Written task:
Switch "yellow" to "green" in the entries from the line containing "Given: Click the user profile avatar" through the end of the entries. Write those lines out again with everything else unchanged and the pictures left out.

Dataset excerpt:
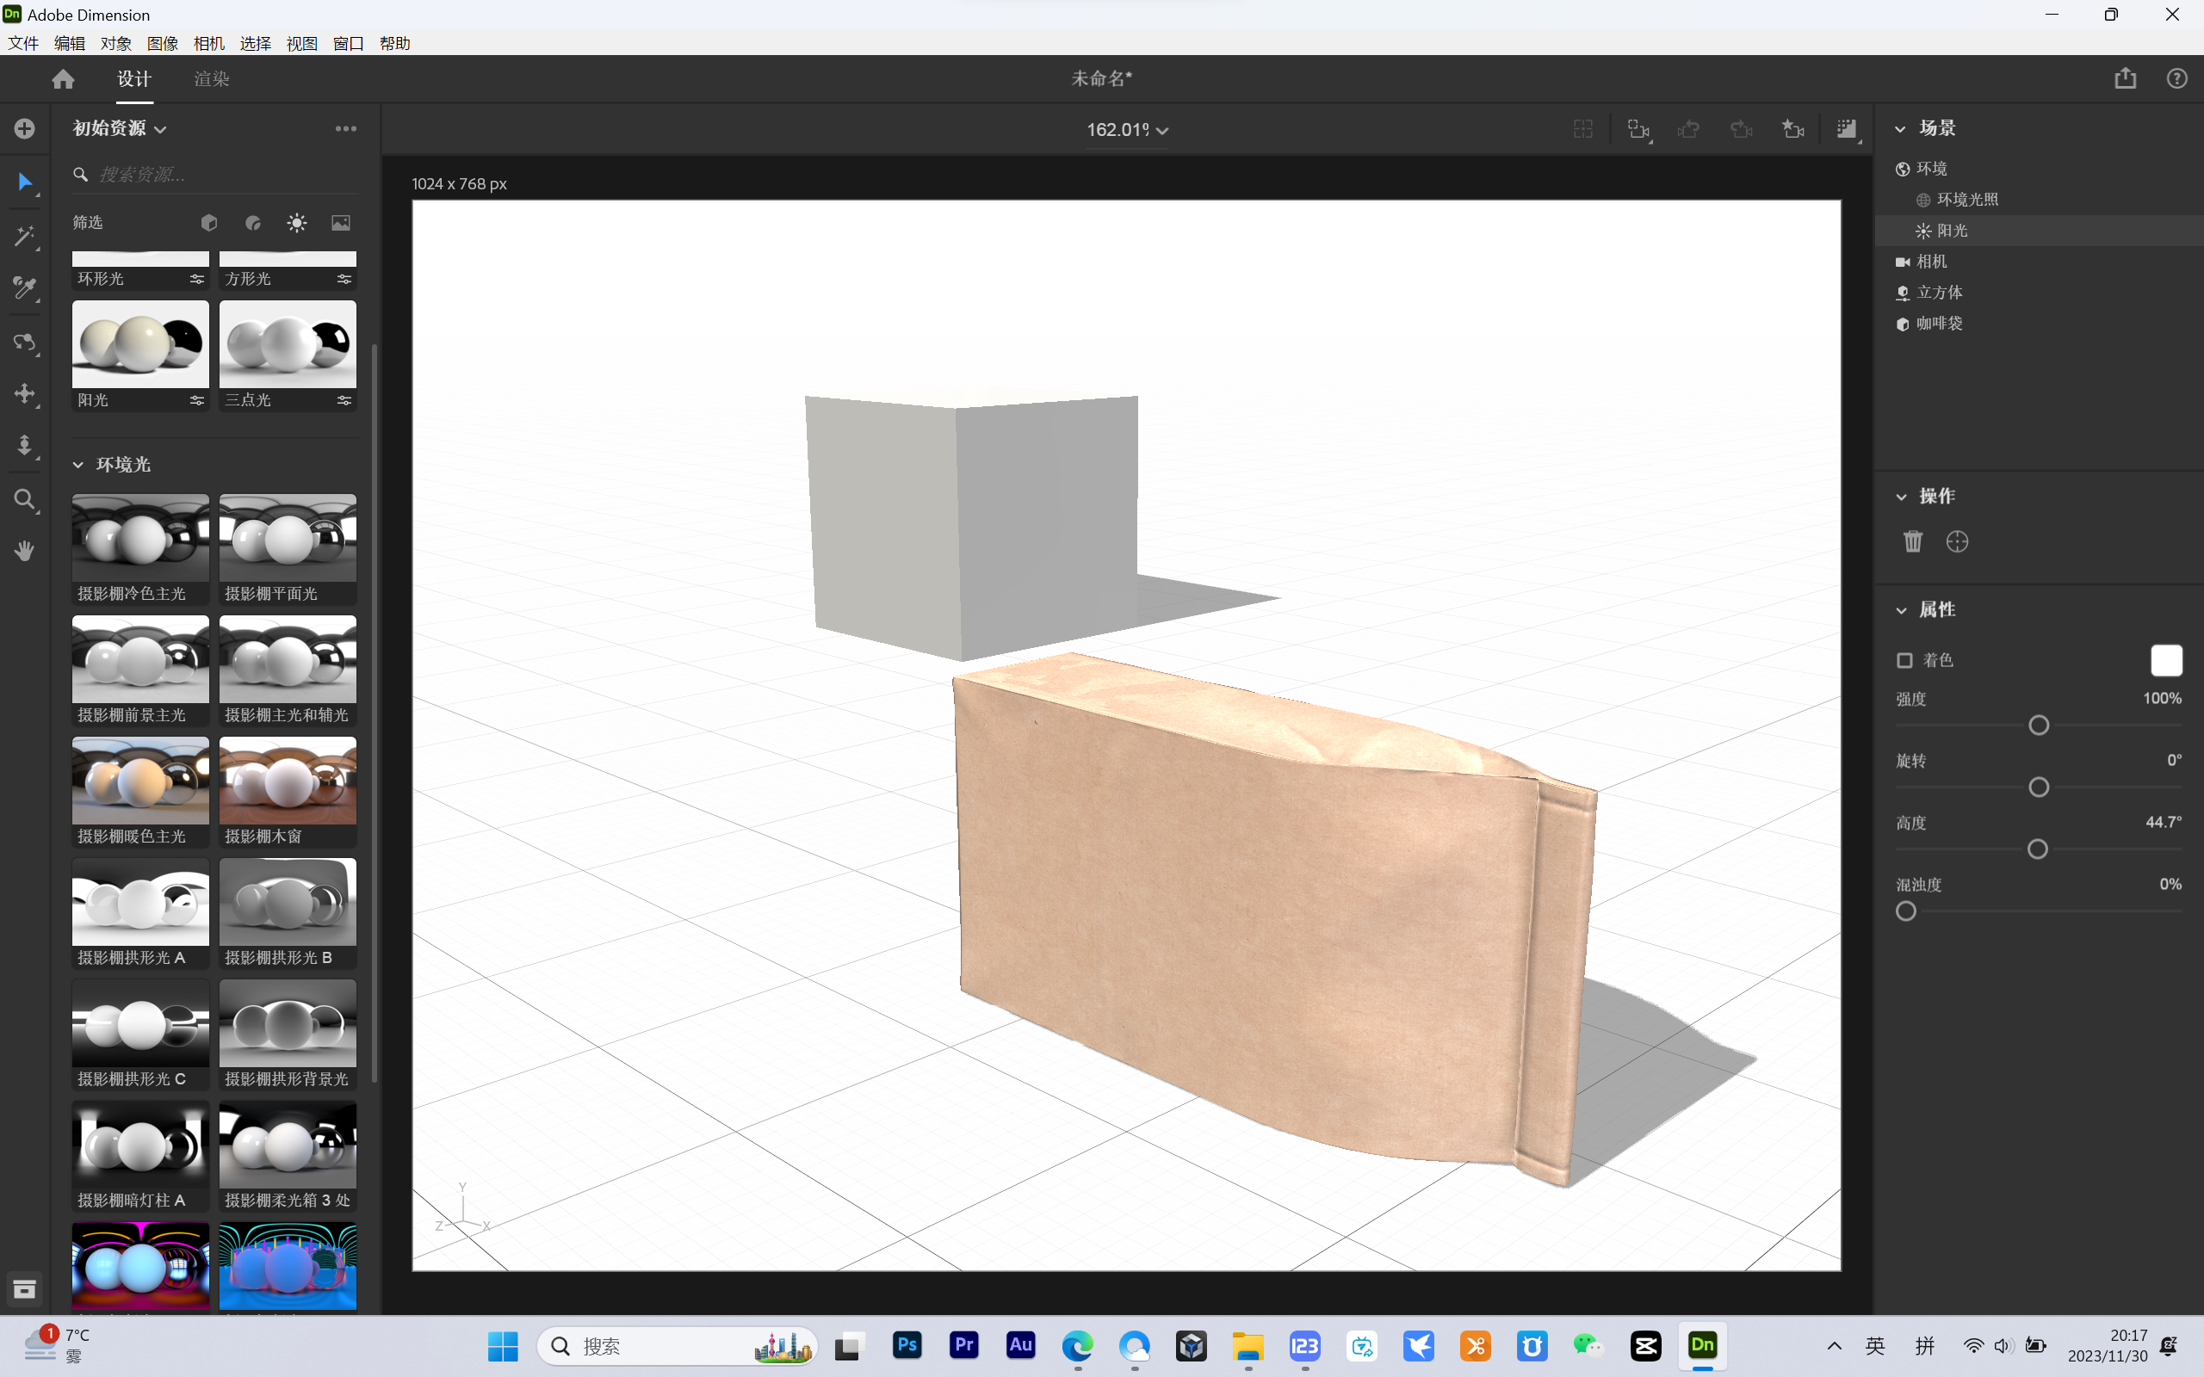Screen dimensions: 2204x1377
Task: Click the 强度 slider handle
Action: click(2039, 726)

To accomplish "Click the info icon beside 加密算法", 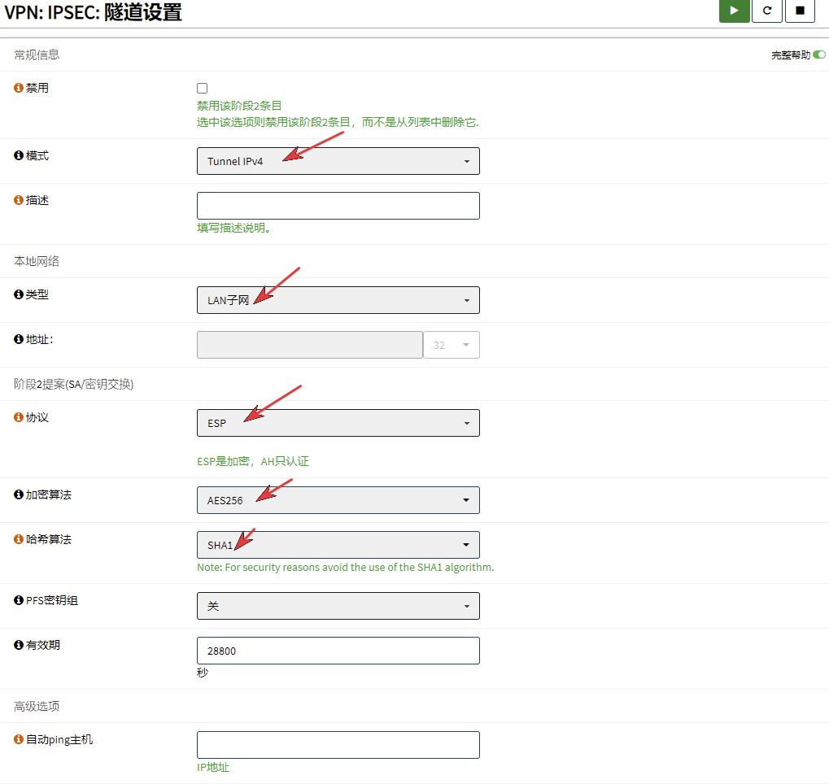I will (x=19, y=494).
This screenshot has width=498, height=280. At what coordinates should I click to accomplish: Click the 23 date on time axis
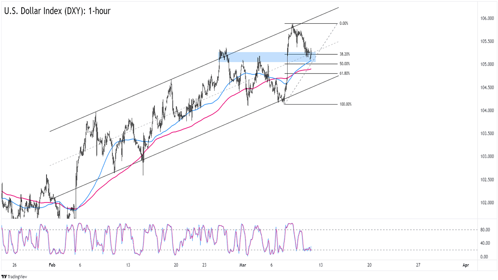coord(204,265)
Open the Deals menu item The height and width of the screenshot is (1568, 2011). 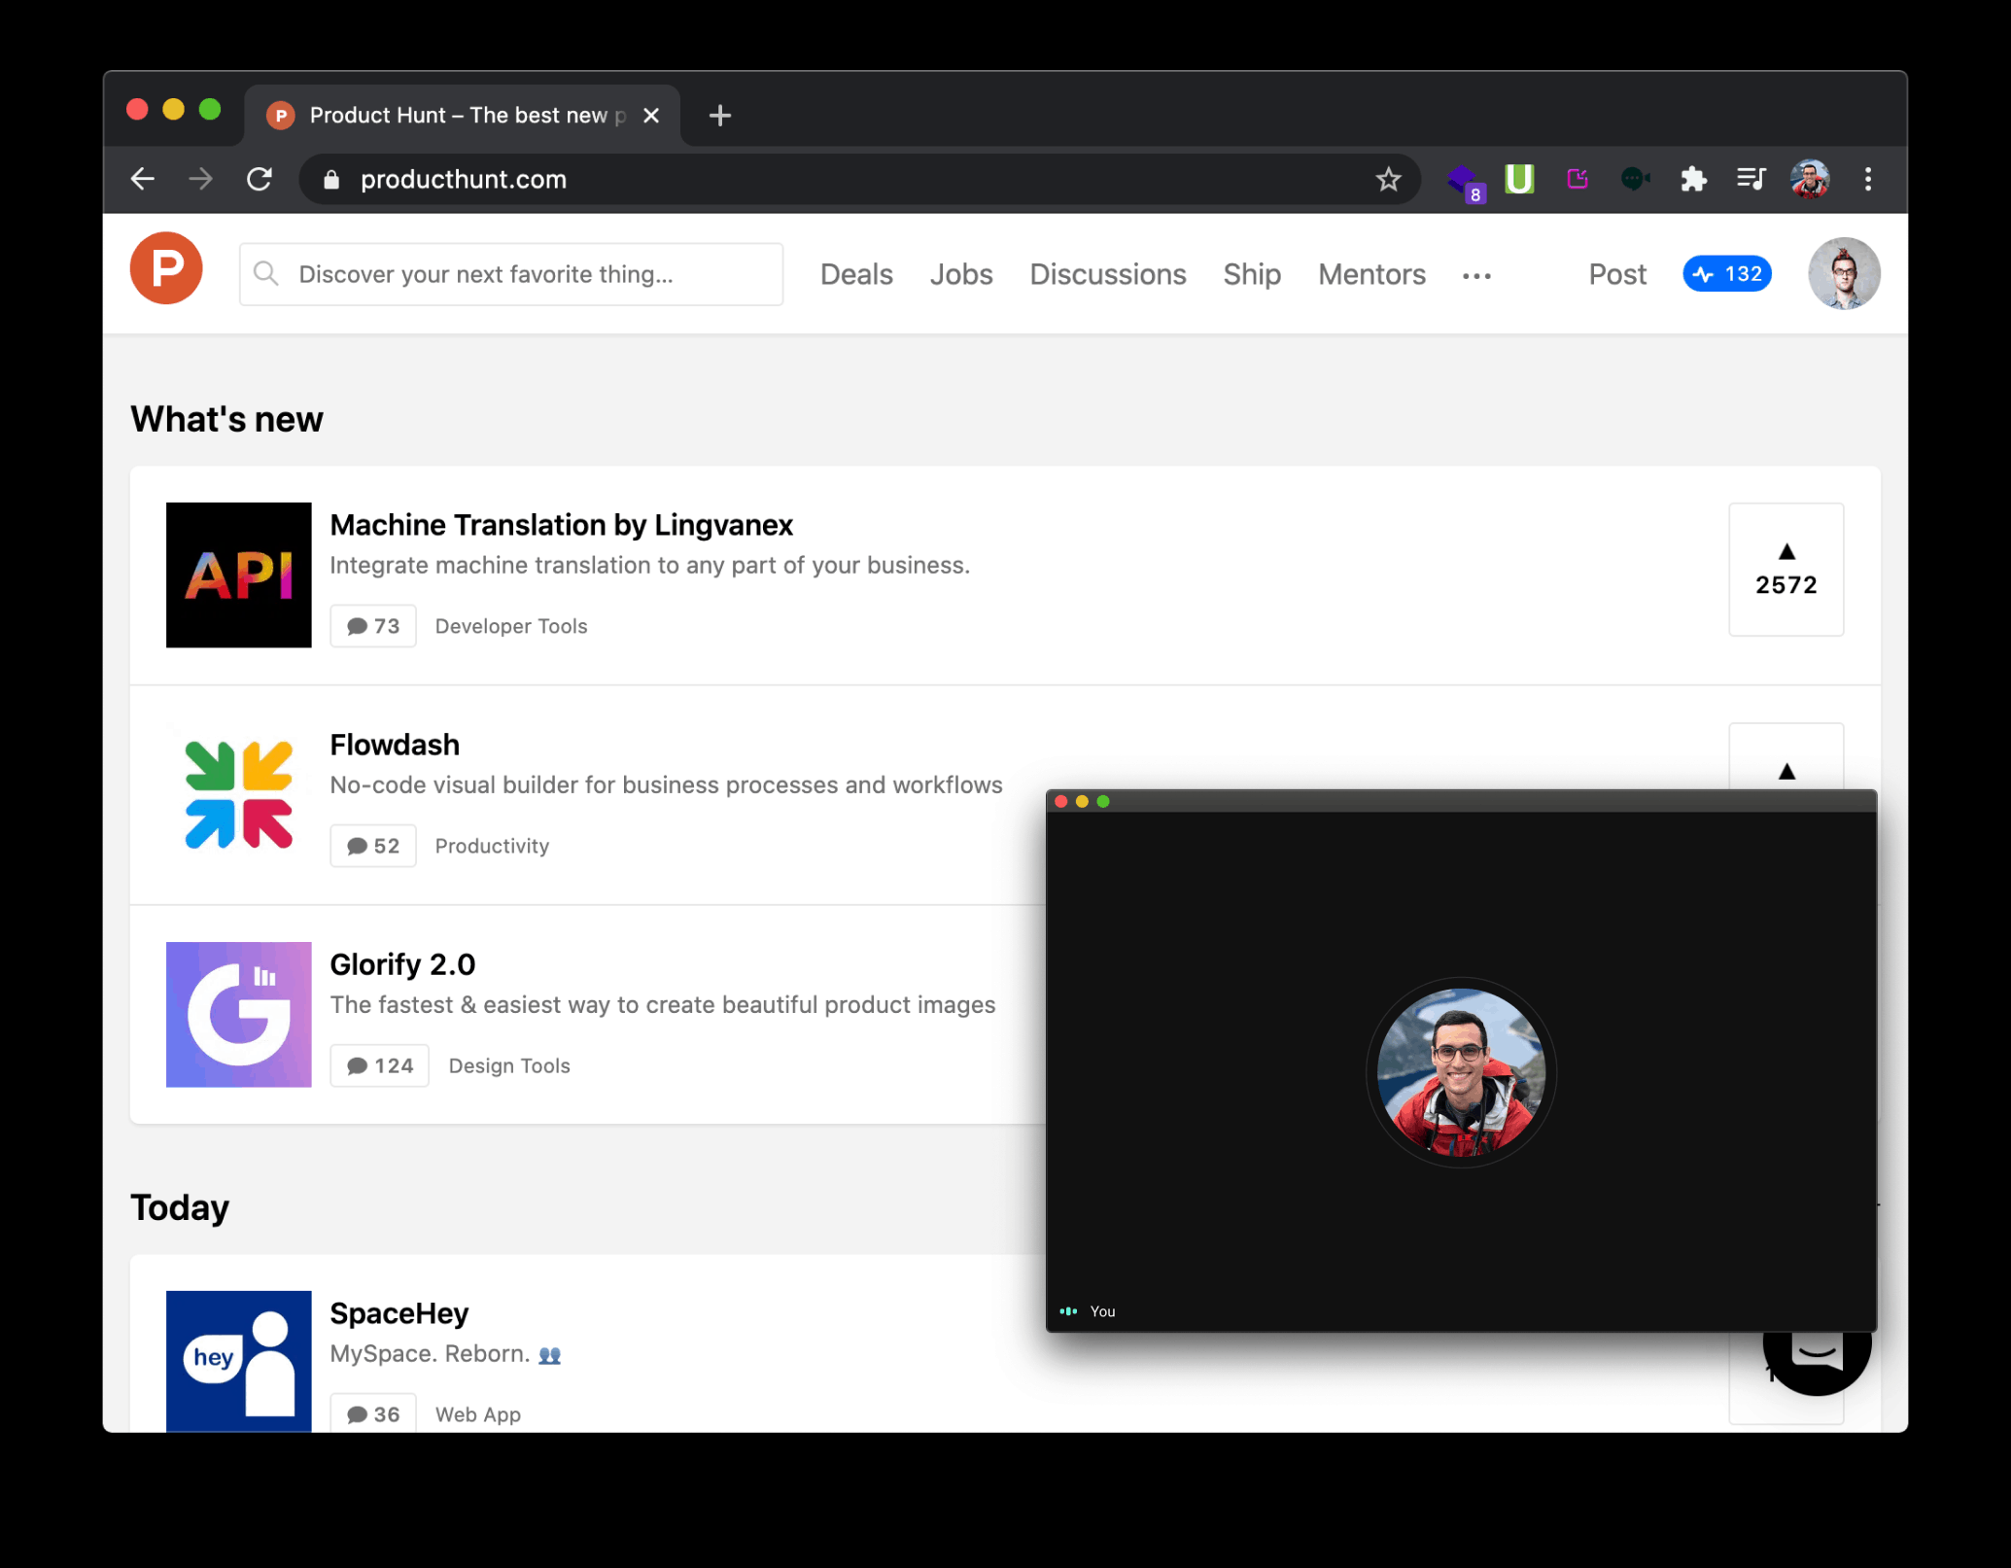(855, 274)

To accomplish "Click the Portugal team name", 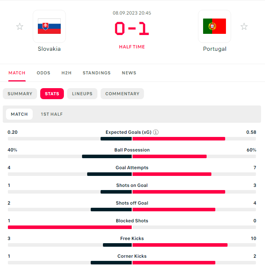I will click(215, 49).
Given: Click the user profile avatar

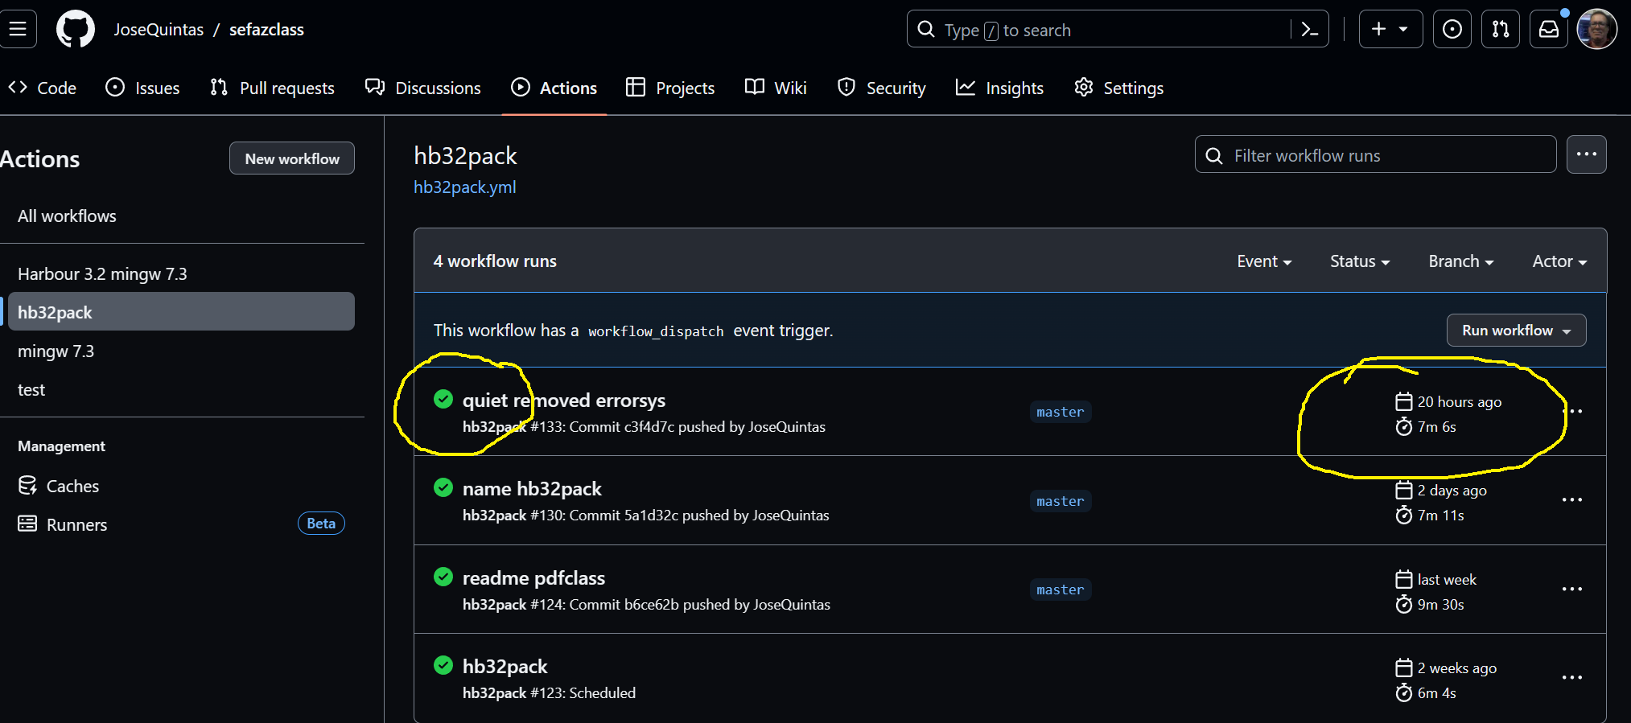Looking at the screenshot, I should coord(1596,30).
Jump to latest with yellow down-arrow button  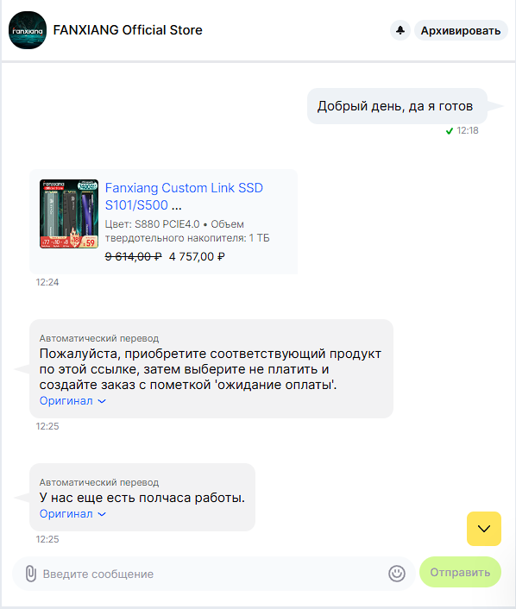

Written response:
Given: Click the user profile avatar

Looking at the screenshot, I should coord(1596,30).
Jump to latest with green down-arrow button  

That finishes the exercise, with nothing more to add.